1

Is it possible to introduce cluster probabilities into a regression?

Consider the Old Faithful Geyser data set. Most clustering algorithms find 2 clusters when analysing eruption times and waiting times. We can fit regressions to the data in each cluster to estimate waiting times as a function of eruption time. However, with probabilistic clustering (e.g. gaussian mixture models) one can obtain an estimate of the probability that an observation is in each respective cluster.

How can we incorporate these probabilties into the regressions? If the probabilistic clustering model was to predict an observation has a 40% probability of being in cluster A then I would like to use this information, rather than discard it and only consider the observation in the other cluster.

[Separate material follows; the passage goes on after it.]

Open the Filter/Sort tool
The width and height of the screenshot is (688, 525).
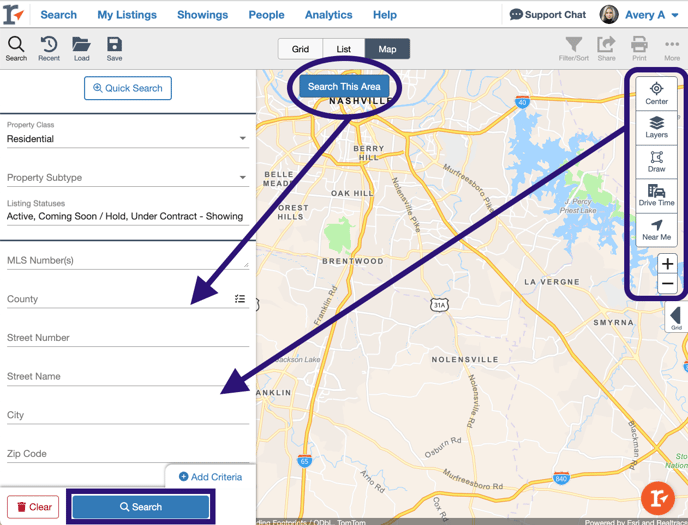pyautogui.click(x=573, y=48)
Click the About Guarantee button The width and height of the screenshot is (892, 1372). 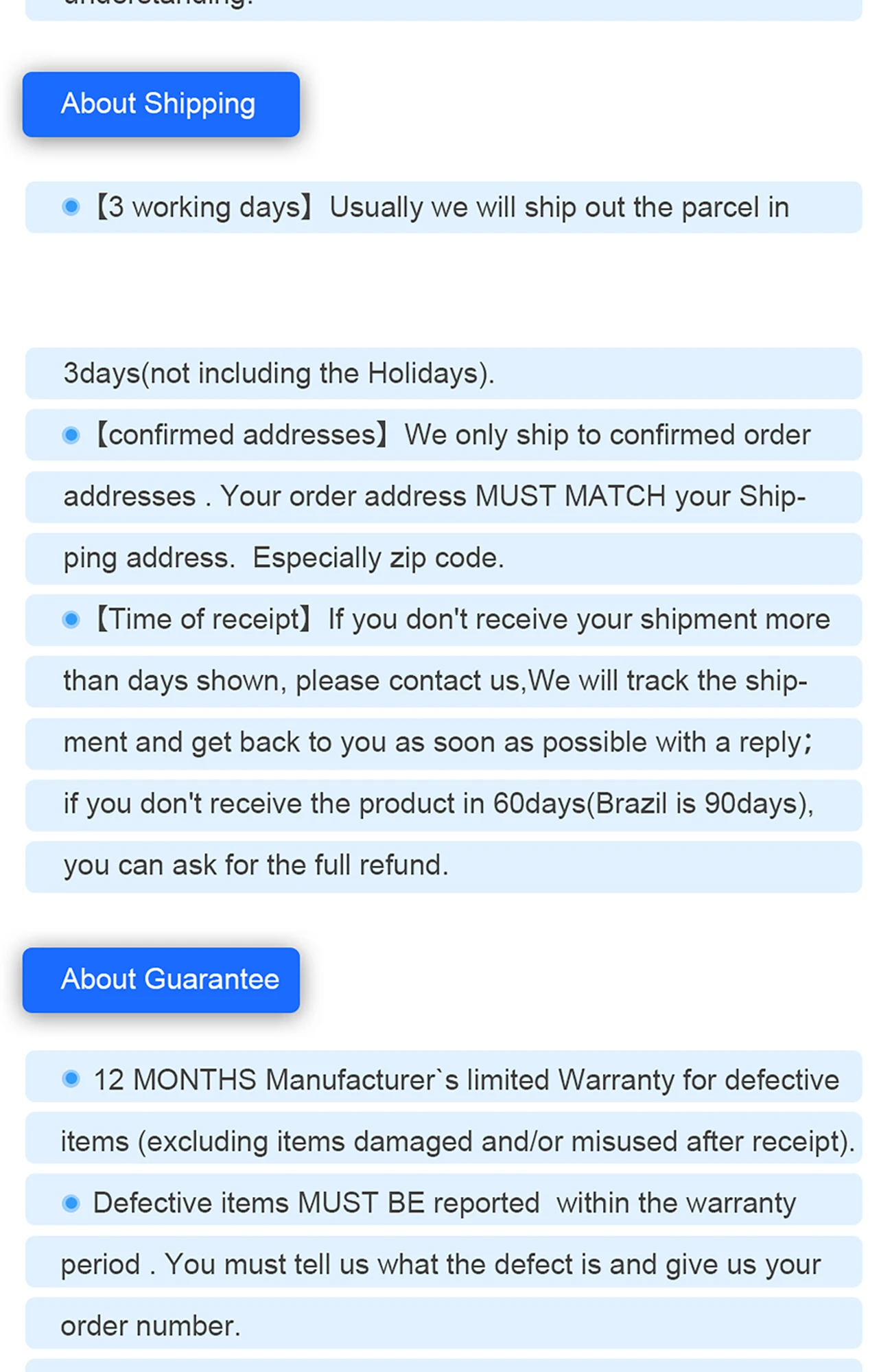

I have thought about using sampling based on probability weights and weighting observed values by their probabilities. However, I think the latter will just dampen the regression line towards 0. Any suggestions or advice would be welcome.

29703461
  • 57
  • 6

1 Answers1

1

You can simultaneously estimate the cluster probabilities and regression coefficients using a mixture model such as $$Y_i |Z_i=z \sim N(\mu_z,\sigma_z^2),$$ where $Y_i$ is the waiting time associated with eruption $i$, $Z_i$ is the latent cluster of eruption $i$, $Z_i \in \{1,2\}$, and $P(Z_i=1)=p$. Here $$\mu_z=\beta_{z0} + \beta_{z1} x_i,$$ where $x_i$ is the duration of eruption $i$. You will likely get more efficient parameter estimates if you're reasonably able to assume that $\sigma^2_1=\sigma^2_2$, $\beta_{10}=\beta_{20}$, and/or $\beta_{11}=\beta_{21}$.

You cannot first estimate the cluster probabilities using this dataset and then treat them as known in a simultaneous analysis of the relationship between waiting time and duration in each cluster.